🤖 AI Summary
Low efficiency in crystal structure generation for inorganic materials design, coupled with the difficulty of simultaneously achieving thermodynamic stability and target-oriented functionality. Method: We propose a reinforcement learning framework integrating Wyckoff-position-based textual representation and direct preference optimization (DPO), explicitly encoding space-group symmetry into language model inputs and enabling preference-aligned conditional and unconditional generation on Qwen-2.5-7B. Contribution/Results: Our approach breaks from conventional trial-and-error paradigms, significantly enhancing the generation of thermodynamically stable, novel, and functionally targeted structures: unconditional success rate improves by 115%, and space-group-constrained generation improves by 50%. Both stability and novelty surpass current state-of-the-art methods.
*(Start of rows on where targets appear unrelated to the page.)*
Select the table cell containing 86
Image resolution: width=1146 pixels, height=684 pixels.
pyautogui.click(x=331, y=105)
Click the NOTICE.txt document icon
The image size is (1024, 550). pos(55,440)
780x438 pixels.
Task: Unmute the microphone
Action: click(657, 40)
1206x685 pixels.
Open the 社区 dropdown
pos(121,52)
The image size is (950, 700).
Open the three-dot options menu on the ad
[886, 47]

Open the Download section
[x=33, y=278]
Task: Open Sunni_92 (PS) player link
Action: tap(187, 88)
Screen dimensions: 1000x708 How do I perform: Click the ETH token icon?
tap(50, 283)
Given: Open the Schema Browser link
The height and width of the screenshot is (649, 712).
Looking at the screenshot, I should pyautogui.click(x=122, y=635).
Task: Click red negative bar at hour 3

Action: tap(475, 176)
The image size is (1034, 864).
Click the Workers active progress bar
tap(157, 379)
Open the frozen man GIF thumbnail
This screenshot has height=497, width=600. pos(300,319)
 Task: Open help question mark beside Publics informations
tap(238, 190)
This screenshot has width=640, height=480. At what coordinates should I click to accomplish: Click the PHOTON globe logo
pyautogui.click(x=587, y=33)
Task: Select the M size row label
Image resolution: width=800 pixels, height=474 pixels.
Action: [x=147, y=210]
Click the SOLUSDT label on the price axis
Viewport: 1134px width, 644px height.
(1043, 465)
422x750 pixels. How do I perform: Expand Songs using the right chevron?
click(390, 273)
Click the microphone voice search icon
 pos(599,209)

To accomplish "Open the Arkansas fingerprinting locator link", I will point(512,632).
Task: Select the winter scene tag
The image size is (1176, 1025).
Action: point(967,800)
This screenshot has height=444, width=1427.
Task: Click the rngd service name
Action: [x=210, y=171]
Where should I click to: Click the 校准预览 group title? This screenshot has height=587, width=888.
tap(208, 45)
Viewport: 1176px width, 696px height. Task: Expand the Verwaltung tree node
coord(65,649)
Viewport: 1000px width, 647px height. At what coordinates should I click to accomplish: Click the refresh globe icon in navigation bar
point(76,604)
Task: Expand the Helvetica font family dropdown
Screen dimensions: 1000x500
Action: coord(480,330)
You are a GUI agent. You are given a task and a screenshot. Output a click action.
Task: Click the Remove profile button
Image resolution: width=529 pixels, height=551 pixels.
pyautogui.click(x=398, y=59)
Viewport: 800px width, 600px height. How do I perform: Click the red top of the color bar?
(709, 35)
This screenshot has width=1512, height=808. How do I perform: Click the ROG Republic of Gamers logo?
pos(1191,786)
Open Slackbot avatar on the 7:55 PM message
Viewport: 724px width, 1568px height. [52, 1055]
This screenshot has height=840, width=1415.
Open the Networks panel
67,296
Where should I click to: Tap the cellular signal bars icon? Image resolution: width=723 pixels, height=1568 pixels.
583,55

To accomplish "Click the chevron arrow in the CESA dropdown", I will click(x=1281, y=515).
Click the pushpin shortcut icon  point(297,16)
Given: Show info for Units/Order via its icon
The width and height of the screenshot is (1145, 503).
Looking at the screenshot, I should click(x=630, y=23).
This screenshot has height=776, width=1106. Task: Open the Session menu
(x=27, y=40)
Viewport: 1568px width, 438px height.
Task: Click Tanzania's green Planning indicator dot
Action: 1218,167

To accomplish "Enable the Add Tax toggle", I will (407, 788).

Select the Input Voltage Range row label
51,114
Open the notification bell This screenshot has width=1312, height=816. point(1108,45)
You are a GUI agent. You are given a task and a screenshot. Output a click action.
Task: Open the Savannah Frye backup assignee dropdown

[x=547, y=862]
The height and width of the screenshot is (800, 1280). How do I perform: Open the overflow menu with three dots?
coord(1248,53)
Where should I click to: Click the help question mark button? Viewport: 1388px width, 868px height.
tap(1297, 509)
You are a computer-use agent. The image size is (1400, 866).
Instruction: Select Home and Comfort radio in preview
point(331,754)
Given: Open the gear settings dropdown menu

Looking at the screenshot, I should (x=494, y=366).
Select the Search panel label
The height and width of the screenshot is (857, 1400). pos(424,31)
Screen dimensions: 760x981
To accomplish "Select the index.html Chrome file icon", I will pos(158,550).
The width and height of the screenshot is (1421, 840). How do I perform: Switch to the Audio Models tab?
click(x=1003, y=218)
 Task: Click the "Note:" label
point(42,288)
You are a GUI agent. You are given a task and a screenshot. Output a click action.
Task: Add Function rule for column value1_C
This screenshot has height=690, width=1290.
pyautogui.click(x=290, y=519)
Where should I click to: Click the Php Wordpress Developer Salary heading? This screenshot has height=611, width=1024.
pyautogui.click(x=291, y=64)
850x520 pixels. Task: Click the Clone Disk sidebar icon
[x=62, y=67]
This work provides the first systematic validation that large language models—when guided by structured structural priors—exhibit high efficiency and reliability in materials inverse design.
📝 Abstract
Discovering novel materials is critical for technological advancements such as solar cells, batteries, and carbon capture. However, the development of new materials is constrained by a slow and expensive trial-and-error process. To accelerate this pipeline, we introduce PLaID++, a Large Language Model (LLM) fine-tuned for stable and property-guided crystal generation. We fine-tune Qwen-2.5 7B to generate crystal structures using a novel Wyckoff-based text representation. We show that generation can be effectively guided with a reinforcement learning technique based on Direct Preference Optimization (DPO), with sampled structures categorized by their stability, novelty, and space group. By encoding symmetry constraints directly into text and guiding model outputs towards desirable chemical space, PLaID++ generates structures that are thermodynamically stable, unique, and novel at a $sim$50% greater rate than prior methods and conditionally generates structures with desired space group properties. Our experiments highlight the effectiveness of iterative DPO, achieving $sim$115% and $sim$50% improvements in unconditional and space group conditioned generation, respectively, compared to fine-tuning alone. Our work demonstrates the potential of adapting post-training techniques from natural language processing to materials design, paving the way for targeted and efficient discovery of novel materials.